In machine learning you end up segregating your data such that you train against one set, pick training parameters based on another set, and finally check that the first two sets yielded a sufficiently general model with a final set. I’ll get into this more later, but from what I understand, this is not exactly simple in practice.

Machine Learning

If I show you some machine learning results, they will look like magic. Even knowing how they work, they are still somehow magic. During this class I implemented code that recognized handwritten digits; that’s pretty magical!

All of the machine learning in this course is basically predicated on linear regression or logistic regression. Linear regression is when you draw a line (maybe straight, maybe not) based on some points. The idea is that in your space you want to be able to predict one variable based on a bunch of other ones. If you think of the handwriting example, each pixel is a variable and you want to know the value is a 1, 2, 3, etc. It’s more complicated than that, but bear with me.

Most of the stuff you learn is how to use gradient descent in different situations. The basic idea of gradient descent is, if you knew how well your current predictor is working, you could make a little tweak, see it get better or worse, and repeat to find the best predictor. I’m leaving out all the terminology here because I’m not trying to teach you, dear reader, machine learning, but I do think that a high level grasp of what this type of machine learning is doing is worth something.

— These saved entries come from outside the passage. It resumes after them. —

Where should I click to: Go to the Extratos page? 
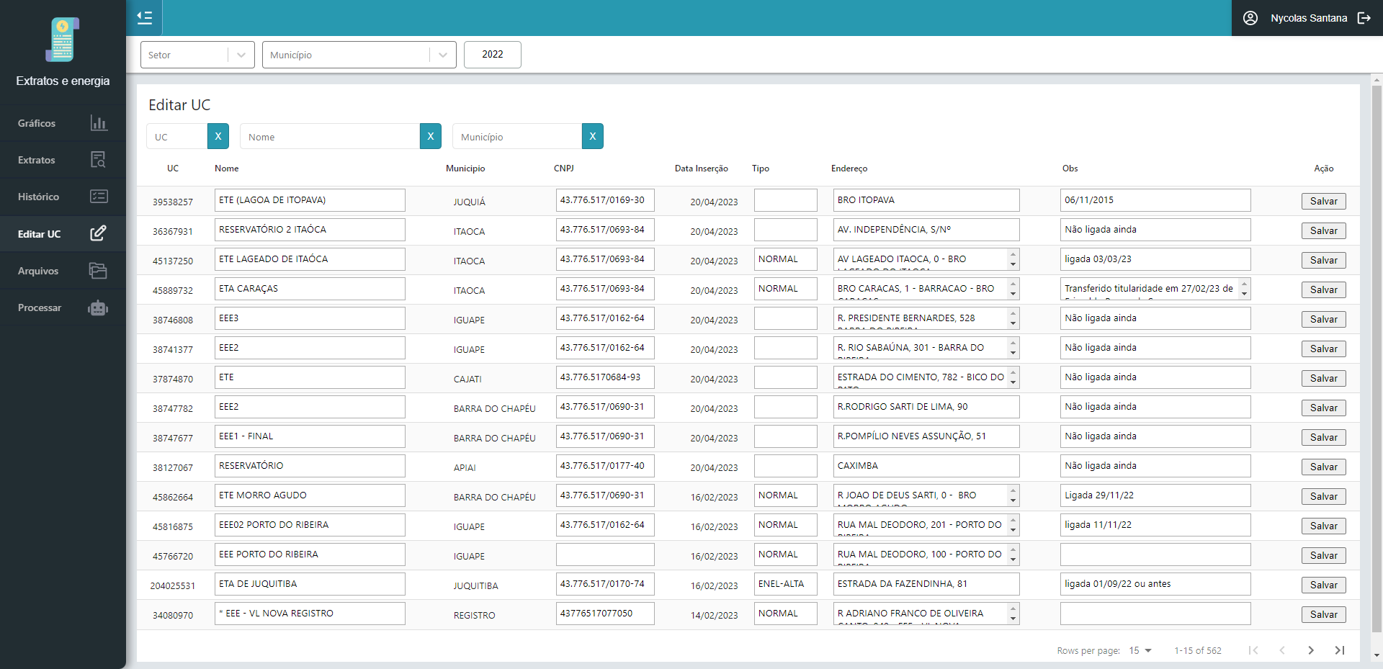[x=63, y=160]
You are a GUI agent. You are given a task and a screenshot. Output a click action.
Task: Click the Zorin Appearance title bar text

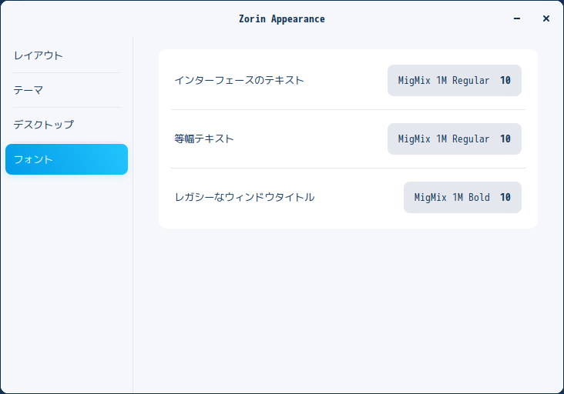282,19
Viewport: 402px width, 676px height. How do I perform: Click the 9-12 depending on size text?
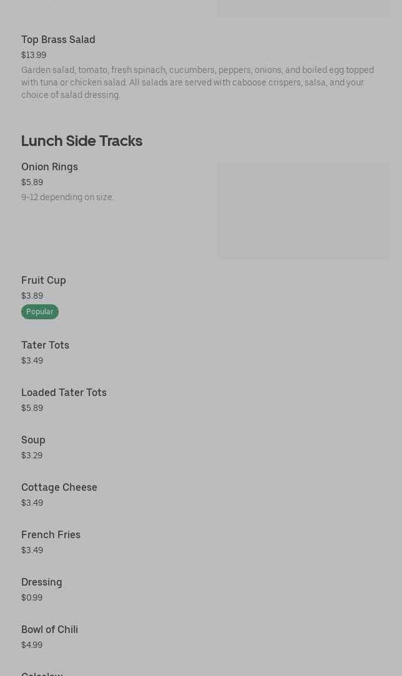67,198
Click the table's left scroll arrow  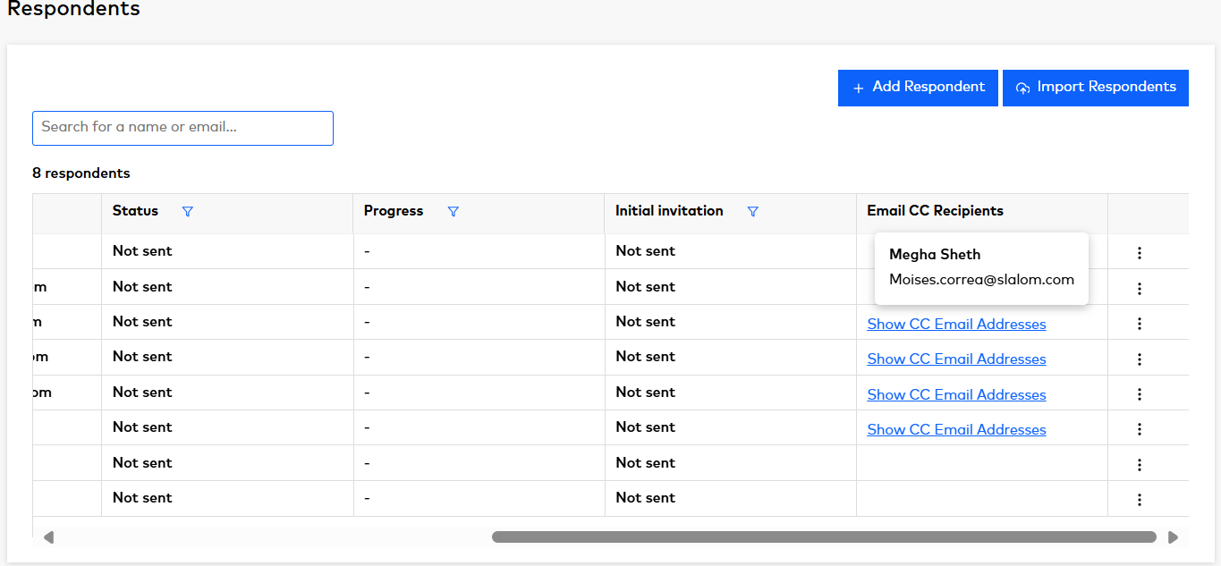coord(49,537)
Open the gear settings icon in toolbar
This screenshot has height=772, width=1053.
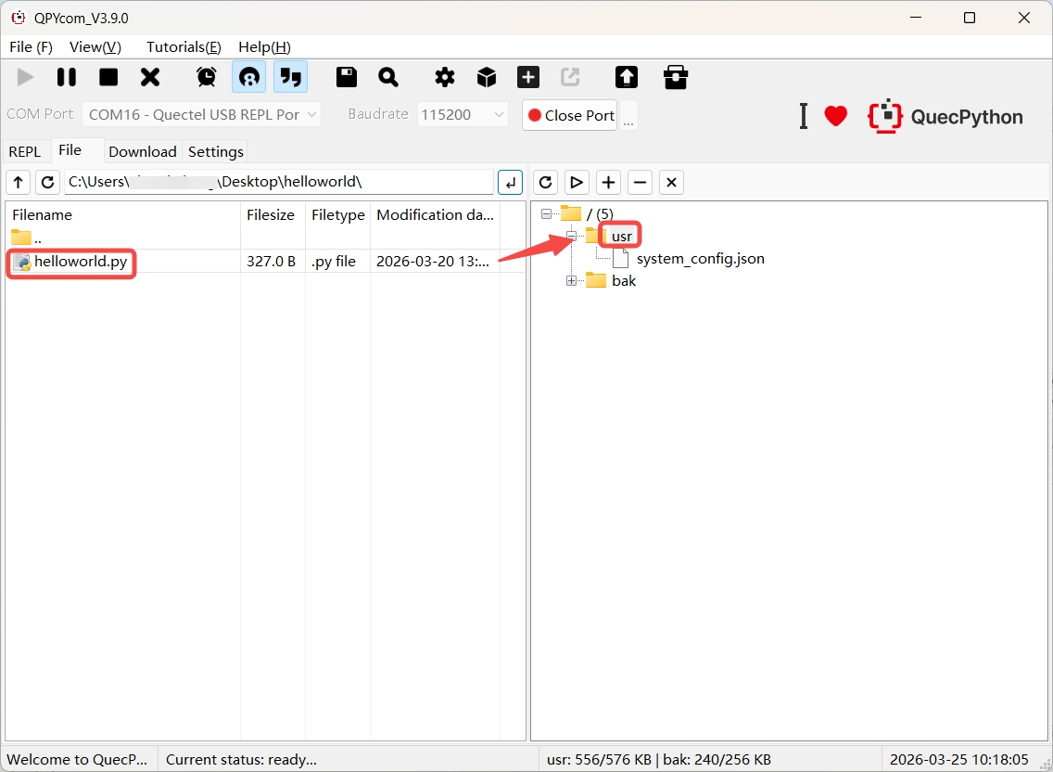tap(445, 77)
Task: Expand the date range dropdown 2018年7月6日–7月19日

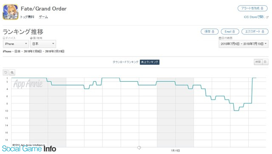Action: click(x=244, y=44)
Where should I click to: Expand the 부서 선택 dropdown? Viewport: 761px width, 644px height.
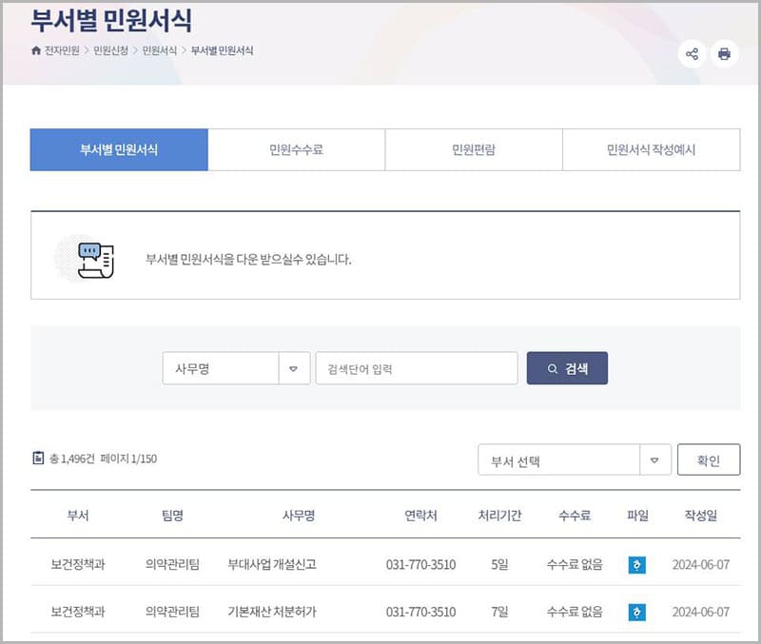[559, 460]

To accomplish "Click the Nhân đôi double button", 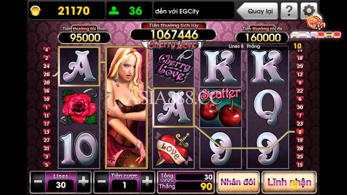I will click(238, 182).
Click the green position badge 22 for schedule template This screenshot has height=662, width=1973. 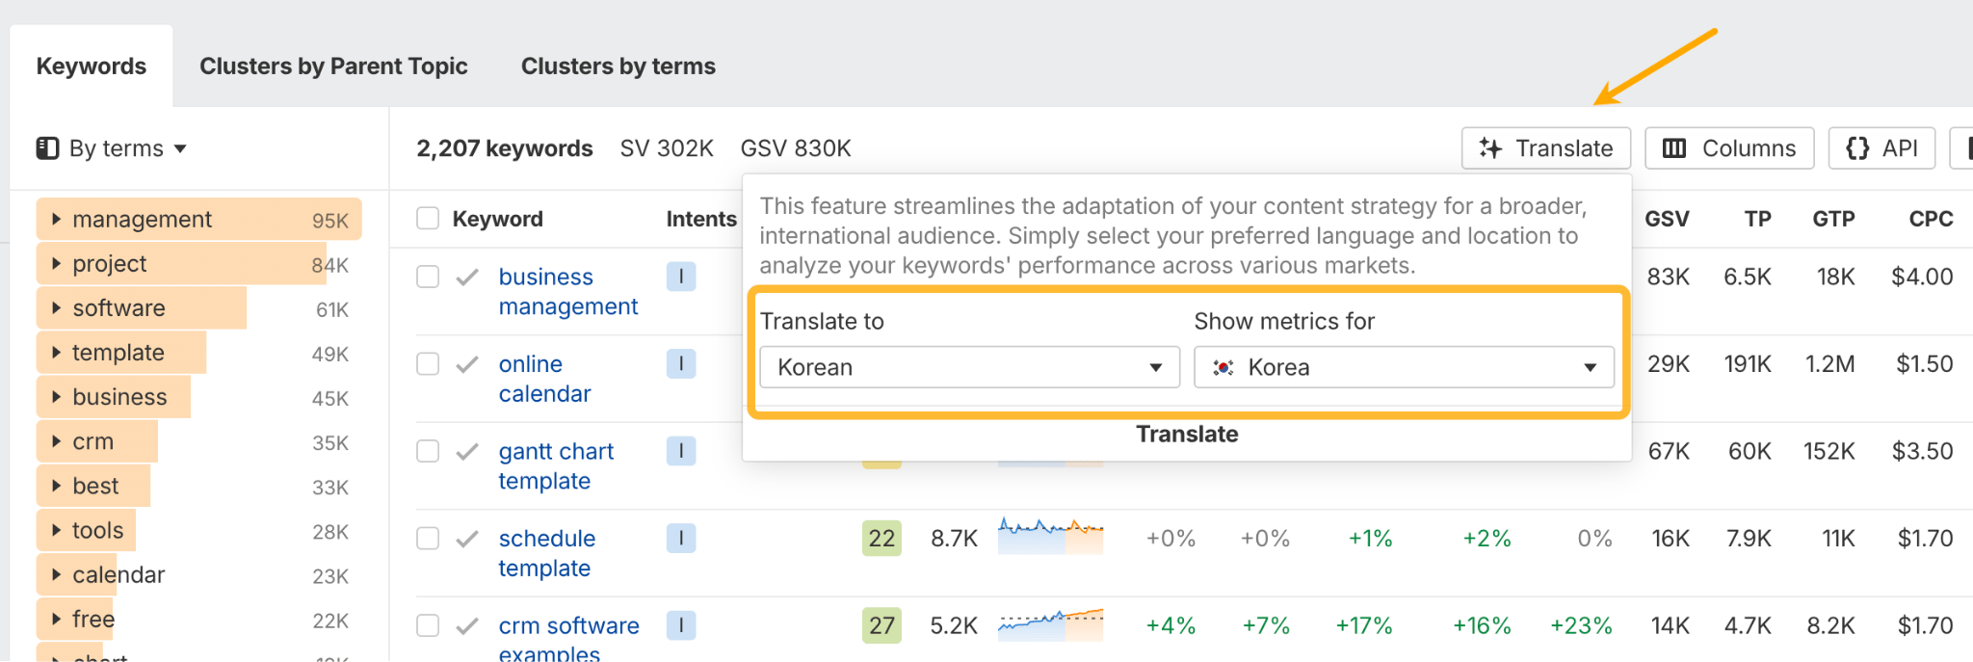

To give a touch more detail, gradient descent actually uses partial derivatives (which is the rate of change with respect to whatever value you are optimizing; to be concreate, you could imagine that you could do this for each pixel in the image recognition example before, a bunch of times.) The derivative allows the gradient descent to actually make smaller tweaks as the derivative gets smaller. Eventually the derivative is zero, which means you are done. In some situations this will mean you have found the absolute best predictor for your problem domain. More likely you have found one of many local optimums, though Ng says basically that you shouldn’t worry too much about this.

I think that the above is actually pretty straightforward. It makes sense to me and there was basically no magic to it, though I didn’t do the derivations myself because I don’t remember Calculus that well. On the other hand, literally the techniques above were used for Neural Networks.

What I mean by that is that we literally took the derivative of the neural network to use gradient descent to try to find the optimum neural network for a given problem. I couldn’t have done the derivative myself, but it was definitely the same tooling I’d written for earlier parts of the class.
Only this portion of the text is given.